= THE PROBLEM =
Please reproduce the data below verbatim, starting at its first line and ending with the line that contains "coord(580,65)", both included.

= Extracted data entries =
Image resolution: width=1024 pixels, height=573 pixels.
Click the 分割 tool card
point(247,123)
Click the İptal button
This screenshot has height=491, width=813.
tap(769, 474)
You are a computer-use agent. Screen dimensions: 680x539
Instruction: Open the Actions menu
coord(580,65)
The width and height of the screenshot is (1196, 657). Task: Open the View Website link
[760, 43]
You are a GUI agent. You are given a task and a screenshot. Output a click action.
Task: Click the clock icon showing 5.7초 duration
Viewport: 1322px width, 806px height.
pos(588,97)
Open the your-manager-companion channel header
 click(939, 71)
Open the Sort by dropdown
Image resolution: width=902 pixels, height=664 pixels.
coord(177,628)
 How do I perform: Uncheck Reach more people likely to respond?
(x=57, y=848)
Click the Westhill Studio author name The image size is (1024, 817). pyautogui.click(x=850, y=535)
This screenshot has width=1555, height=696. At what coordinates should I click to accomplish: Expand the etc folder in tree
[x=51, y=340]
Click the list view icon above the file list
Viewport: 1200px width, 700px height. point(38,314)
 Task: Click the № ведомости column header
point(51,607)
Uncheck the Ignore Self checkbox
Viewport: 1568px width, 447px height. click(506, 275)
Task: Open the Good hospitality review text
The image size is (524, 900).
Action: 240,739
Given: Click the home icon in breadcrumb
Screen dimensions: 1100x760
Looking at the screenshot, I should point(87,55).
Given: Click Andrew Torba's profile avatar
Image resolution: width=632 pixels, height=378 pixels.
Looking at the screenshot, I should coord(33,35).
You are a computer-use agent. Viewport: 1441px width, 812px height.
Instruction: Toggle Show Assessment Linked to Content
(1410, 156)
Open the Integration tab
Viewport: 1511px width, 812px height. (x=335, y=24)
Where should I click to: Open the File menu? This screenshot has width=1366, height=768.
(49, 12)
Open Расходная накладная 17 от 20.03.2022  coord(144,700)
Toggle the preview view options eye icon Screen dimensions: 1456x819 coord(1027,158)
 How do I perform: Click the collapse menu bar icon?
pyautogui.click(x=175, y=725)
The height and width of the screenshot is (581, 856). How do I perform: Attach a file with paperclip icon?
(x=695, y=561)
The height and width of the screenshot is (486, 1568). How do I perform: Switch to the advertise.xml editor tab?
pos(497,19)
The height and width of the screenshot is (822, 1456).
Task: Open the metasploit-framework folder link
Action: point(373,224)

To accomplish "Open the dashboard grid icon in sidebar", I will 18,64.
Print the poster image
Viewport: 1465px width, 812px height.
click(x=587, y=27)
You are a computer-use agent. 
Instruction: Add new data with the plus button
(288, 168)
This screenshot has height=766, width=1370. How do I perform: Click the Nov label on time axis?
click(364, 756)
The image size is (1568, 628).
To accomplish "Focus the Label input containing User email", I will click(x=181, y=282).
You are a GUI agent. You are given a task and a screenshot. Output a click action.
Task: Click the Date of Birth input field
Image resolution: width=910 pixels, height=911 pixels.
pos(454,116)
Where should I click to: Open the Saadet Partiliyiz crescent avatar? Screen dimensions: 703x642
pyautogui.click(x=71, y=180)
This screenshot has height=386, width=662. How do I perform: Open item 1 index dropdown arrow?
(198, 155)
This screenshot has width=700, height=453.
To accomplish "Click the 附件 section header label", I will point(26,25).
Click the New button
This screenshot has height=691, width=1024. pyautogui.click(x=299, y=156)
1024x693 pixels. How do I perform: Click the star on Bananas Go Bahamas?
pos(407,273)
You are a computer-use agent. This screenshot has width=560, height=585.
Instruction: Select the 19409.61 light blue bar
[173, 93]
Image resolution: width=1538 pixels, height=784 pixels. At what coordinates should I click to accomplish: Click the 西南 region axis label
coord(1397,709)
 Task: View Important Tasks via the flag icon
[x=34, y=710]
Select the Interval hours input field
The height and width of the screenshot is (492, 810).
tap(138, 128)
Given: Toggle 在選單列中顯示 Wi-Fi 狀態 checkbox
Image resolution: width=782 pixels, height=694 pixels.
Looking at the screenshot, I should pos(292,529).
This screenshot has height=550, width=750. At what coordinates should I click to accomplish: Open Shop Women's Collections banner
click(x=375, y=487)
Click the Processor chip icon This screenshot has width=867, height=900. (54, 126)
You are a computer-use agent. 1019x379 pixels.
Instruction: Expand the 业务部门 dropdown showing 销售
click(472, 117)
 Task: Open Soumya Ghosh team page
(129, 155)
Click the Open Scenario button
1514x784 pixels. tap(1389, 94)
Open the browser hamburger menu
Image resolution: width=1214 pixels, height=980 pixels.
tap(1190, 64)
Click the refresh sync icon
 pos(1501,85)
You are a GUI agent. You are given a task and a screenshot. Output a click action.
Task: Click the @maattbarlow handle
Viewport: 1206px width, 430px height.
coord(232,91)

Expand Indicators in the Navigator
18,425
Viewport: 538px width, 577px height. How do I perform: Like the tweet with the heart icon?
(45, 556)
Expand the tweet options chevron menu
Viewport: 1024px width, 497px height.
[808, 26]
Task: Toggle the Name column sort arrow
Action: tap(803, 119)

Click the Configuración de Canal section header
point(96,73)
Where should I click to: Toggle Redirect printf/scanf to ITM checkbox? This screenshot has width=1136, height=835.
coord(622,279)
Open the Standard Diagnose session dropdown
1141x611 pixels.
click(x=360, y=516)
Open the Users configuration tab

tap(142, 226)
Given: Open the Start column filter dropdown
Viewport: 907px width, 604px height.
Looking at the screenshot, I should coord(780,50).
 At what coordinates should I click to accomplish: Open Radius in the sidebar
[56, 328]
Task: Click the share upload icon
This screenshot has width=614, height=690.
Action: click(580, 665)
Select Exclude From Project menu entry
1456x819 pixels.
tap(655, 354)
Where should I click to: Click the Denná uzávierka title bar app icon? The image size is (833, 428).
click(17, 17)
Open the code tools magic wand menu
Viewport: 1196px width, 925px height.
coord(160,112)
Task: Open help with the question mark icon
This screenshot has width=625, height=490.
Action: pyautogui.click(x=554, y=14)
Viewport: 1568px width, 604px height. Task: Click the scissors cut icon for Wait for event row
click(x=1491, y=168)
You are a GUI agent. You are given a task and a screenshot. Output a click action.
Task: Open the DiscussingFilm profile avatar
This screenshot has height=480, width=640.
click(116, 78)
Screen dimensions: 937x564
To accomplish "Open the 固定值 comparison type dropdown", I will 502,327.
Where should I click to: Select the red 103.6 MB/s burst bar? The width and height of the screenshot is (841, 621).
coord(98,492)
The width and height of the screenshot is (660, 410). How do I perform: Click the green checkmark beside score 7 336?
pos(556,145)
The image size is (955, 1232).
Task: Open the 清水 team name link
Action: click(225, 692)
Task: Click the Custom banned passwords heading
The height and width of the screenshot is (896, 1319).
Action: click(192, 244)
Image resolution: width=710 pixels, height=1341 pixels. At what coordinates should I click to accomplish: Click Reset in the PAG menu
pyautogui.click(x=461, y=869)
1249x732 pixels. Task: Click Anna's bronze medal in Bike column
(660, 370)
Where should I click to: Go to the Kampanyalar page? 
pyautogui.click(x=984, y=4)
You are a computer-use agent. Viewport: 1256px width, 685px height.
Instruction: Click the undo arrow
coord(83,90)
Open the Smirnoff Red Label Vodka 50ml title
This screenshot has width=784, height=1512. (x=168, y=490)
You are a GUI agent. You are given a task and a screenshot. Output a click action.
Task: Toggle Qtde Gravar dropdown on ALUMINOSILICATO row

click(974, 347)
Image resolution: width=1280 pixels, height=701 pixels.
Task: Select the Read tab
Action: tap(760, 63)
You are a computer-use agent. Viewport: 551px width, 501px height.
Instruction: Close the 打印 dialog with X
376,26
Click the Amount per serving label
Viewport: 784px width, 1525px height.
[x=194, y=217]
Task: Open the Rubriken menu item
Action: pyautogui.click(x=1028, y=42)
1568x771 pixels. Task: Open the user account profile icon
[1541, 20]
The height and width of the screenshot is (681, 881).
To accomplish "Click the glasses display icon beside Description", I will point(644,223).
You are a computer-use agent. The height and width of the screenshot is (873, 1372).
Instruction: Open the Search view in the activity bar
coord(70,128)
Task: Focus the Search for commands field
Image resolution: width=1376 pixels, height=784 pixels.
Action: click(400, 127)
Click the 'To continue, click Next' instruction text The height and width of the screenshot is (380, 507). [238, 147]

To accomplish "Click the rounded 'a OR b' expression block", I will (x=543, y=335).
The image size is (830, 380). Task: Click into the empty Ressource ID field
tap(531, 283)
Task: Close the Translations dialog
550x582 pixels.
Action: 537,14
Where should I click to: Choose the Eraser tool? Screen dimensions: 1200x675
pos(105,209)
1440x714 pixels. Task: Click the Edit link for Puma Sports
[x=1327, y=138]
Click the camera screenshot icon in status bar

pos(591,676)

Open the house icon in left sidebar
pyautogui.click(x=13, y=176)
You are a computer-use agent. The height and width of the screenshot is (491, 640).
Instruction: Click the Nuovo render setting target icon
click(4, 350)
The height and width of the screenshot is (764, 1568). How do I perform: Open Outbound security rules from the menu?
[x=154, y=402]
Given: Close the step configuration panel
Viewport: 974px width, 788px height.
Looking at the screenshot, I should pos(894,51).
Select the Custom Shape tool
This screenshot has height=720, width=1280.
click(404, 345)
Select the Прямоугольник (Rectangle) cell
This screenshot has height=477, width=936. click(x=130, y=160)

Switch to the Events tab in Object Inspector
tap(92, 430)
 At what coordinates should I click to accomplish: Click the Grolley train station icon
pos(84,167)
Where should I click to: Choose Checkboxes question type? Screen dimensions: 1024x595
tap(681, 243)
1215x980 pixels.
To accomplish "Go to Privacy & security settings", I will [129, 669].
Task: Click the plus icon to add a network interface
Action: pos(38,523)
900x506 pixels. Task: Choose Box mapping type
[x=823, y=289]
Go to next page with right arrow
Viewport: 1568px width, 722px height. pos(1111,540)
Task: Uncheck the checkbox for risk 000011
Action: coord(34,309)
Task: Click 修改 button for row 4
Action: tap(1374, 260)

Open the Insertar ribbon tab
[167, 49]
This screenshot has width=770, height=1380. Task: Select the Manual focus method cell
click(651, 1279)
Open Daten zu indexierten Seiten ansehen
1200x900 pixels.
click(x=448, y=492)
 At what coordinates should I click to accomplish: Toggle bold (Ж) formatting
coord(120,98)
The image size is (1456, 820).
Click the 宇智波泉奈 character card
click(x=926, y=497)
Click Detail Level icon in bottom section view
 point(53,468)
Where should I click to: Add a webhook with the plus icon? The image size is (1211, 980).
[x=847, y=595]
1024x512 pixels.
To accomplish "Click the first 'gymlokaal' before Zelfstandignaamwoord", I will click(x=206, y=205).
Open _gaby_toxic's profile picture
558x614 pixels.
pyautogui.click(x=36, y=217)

= SOLUTION TO THE PROBLEM =
Image resolution: width=1024 pixels, height=573 pixels.
Click the 分割 tool card
point(247,123)
Click the İptal button
This screenshot has height=491, width=813.
tap(769, 474)
You are a computer-use agent. Screen dimensions: 680x539
Instruction: Open the Actions menu
coord(580,65)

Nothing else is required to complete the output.